=== Begin Enclosure ===

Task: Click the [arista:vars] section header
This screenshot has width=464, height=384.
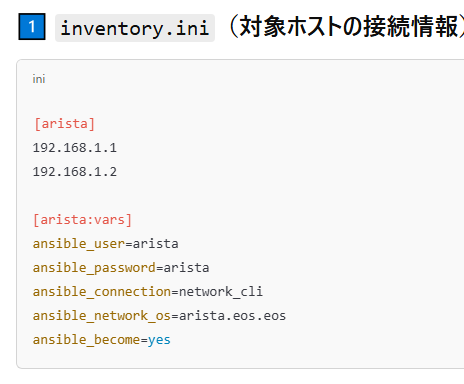Action: [83, 220]
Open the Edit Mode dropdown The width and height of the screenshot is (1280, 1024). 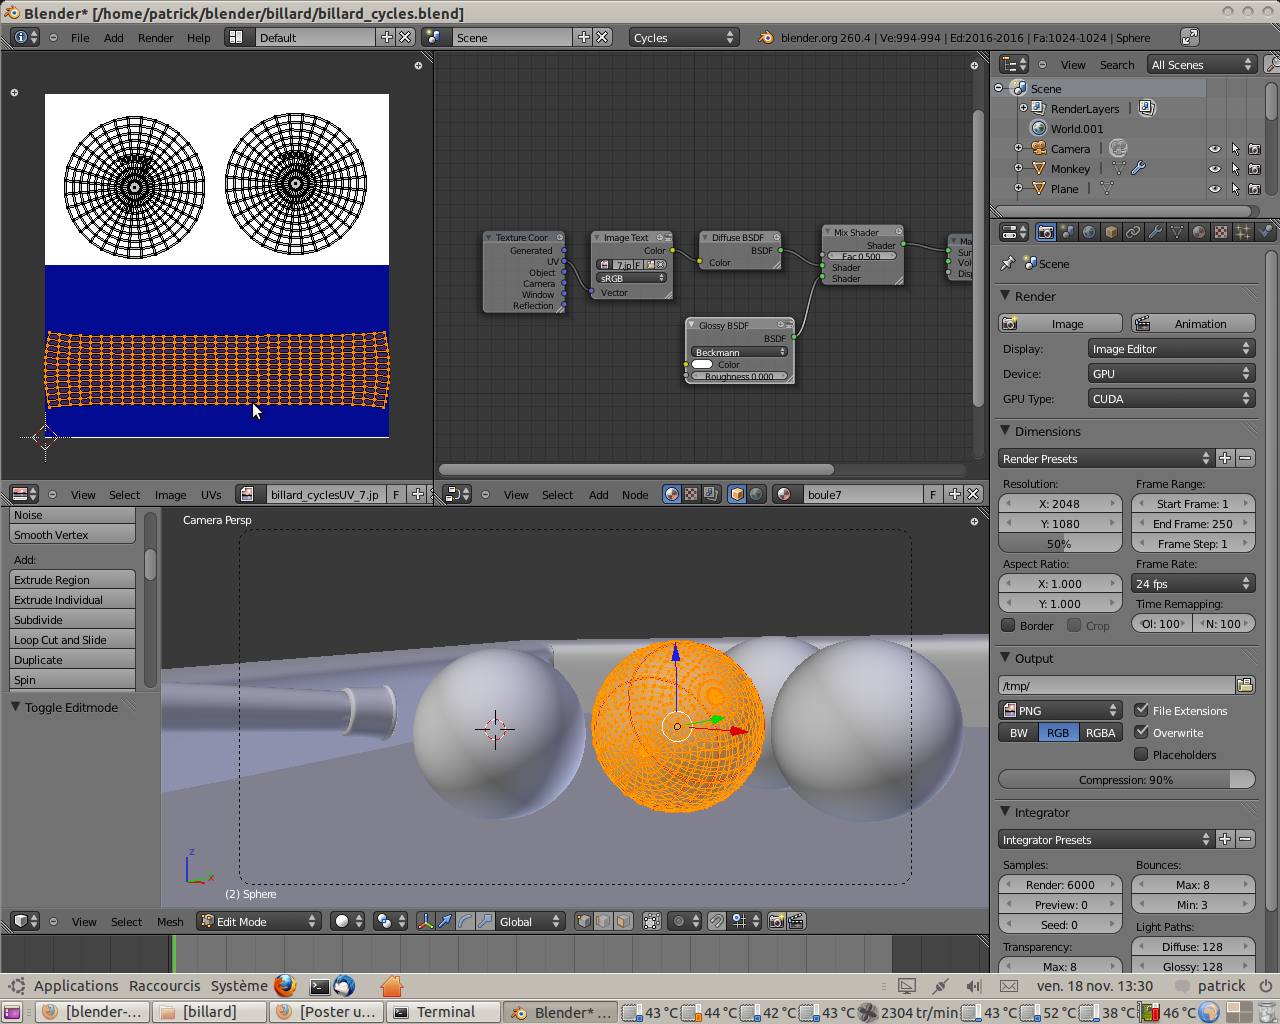(x=258, y=921)
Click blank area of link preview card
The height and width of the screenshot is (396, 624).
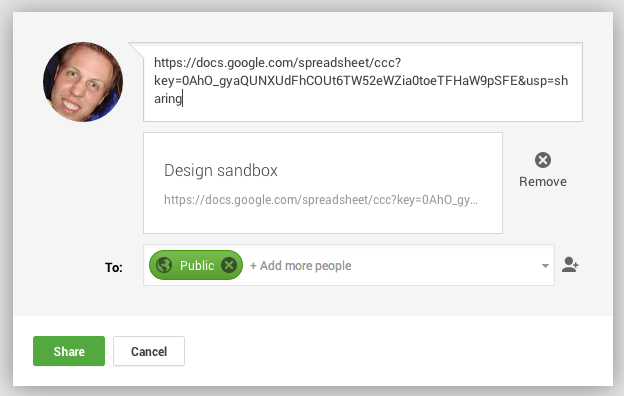click(x=323, y=220)
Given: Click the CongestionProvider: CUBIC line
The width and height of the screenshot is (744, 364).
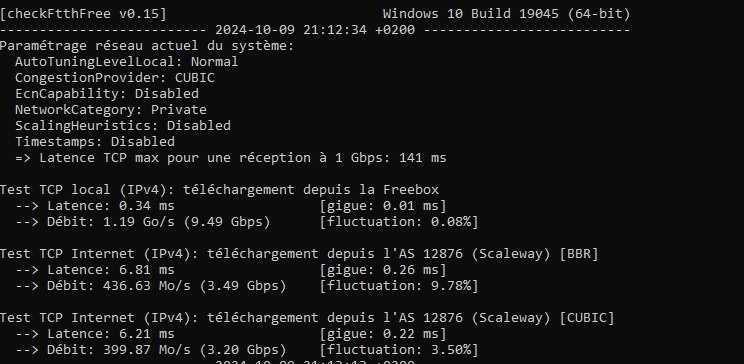Looking at the screenshot, I should 115,78.
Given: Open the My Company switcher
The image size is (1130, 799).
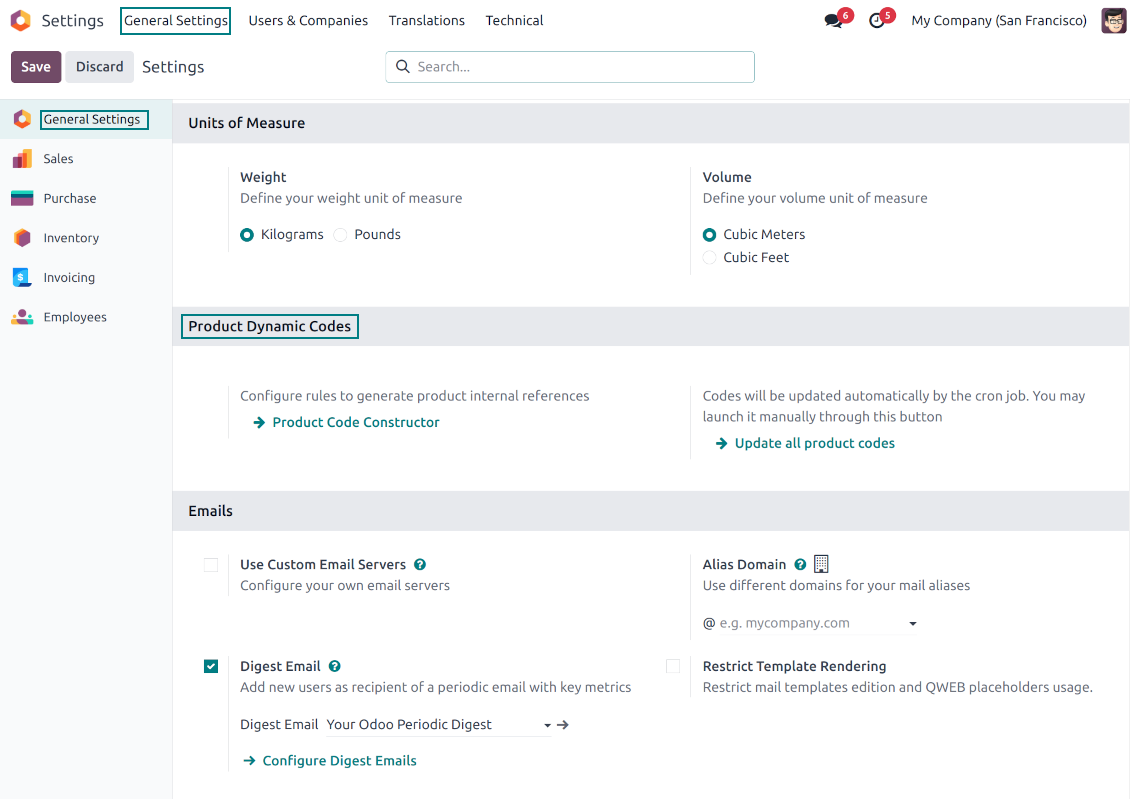Looking at the screenshot, I should coord(998,20).
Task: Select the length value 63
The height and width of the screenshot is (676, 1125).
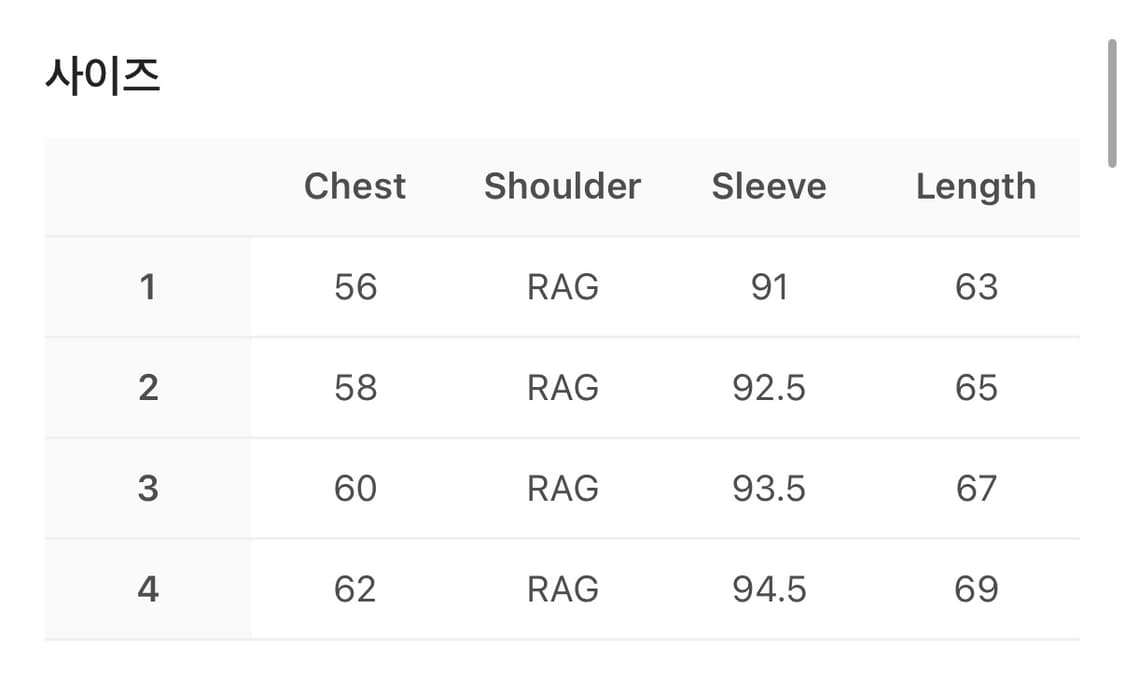Action: coord(976,288)
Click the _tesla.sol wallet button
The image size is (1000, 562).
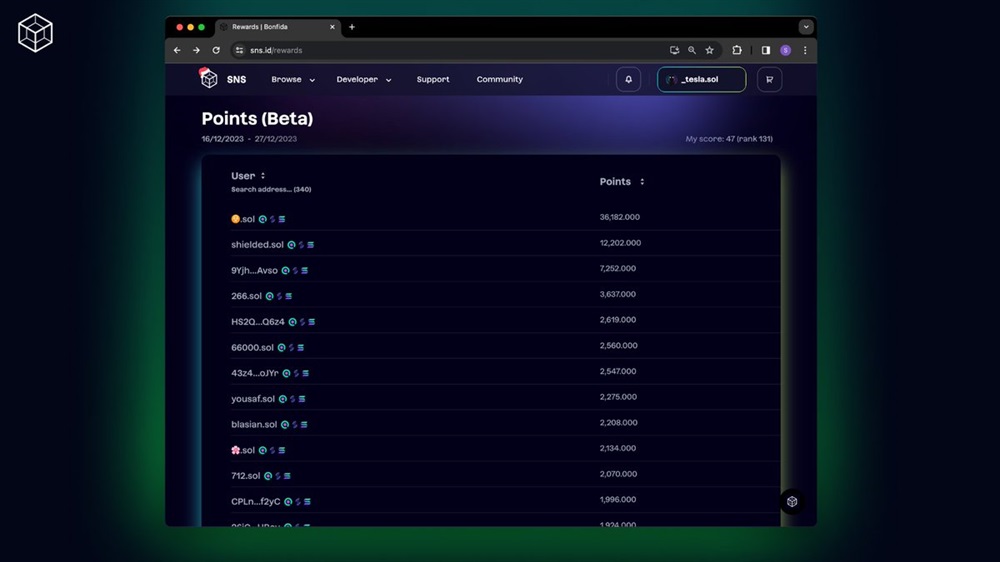pyautogui.click(x=701, y=79)
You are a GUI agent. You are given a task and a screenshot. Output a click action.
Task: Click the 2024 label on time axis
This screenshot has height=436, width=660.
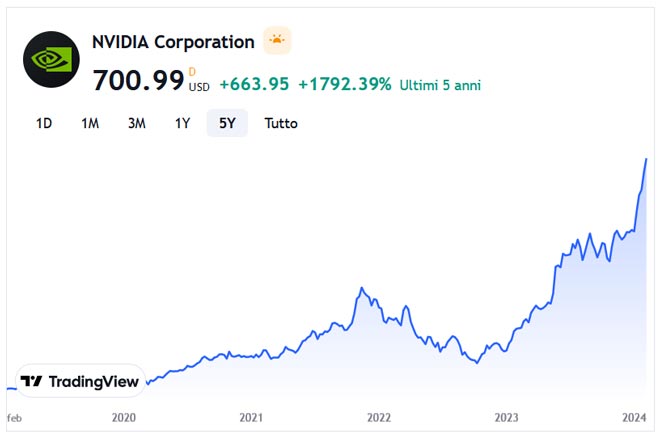634,417
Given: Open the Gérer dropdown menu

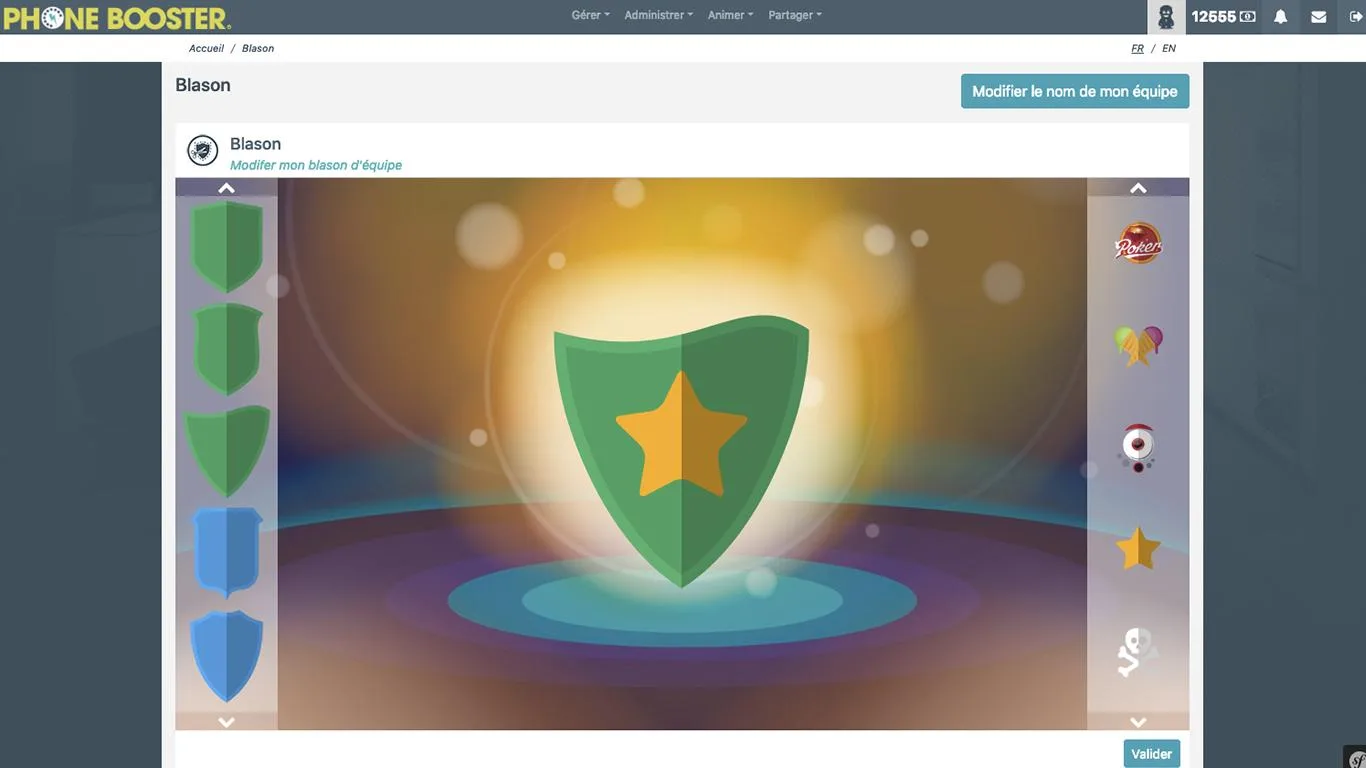Looking at the screenshot, I should click(x=590, y=15).

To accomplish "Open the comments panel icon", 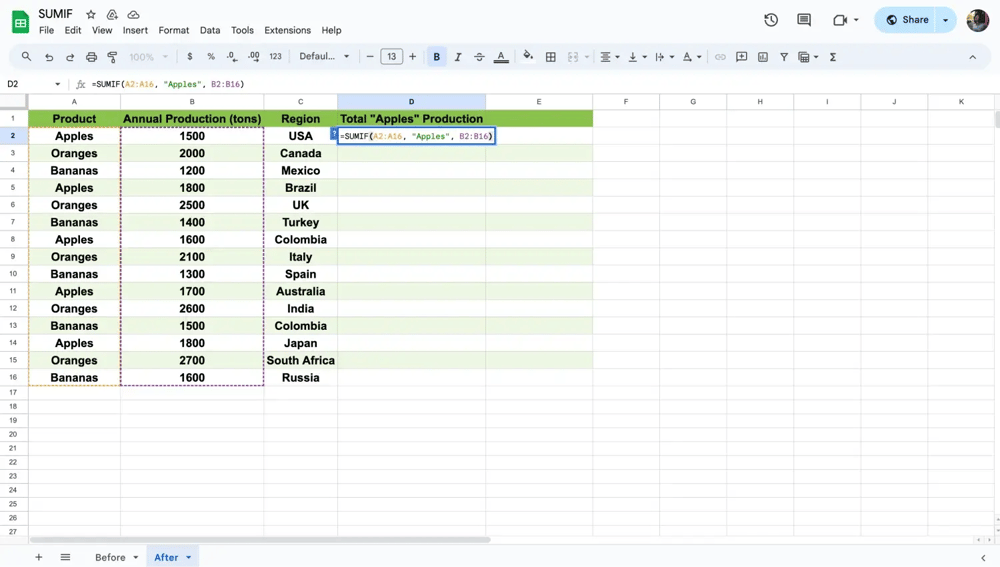I will [804, 20].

=== End Enclosure ===

— AIM OF THE EXERCISE —
In the listing above, find the line containing "The height and width of the screenshot is (396, 624)." and the line containing "Given: Open the My Company switcher", then write out both of them and every line between, exactly, with no pictures.

— RESPONSE TO THE TASK —
The height and width of the screenshot is (396, 624).
click(x=323, y=220)
Given: Click the CongestionProvider: CUBIC line
The width and height of the screenshot is (744, 364).
Looking at the screenshot, I should 115,78.
Given: Open the My Company switcher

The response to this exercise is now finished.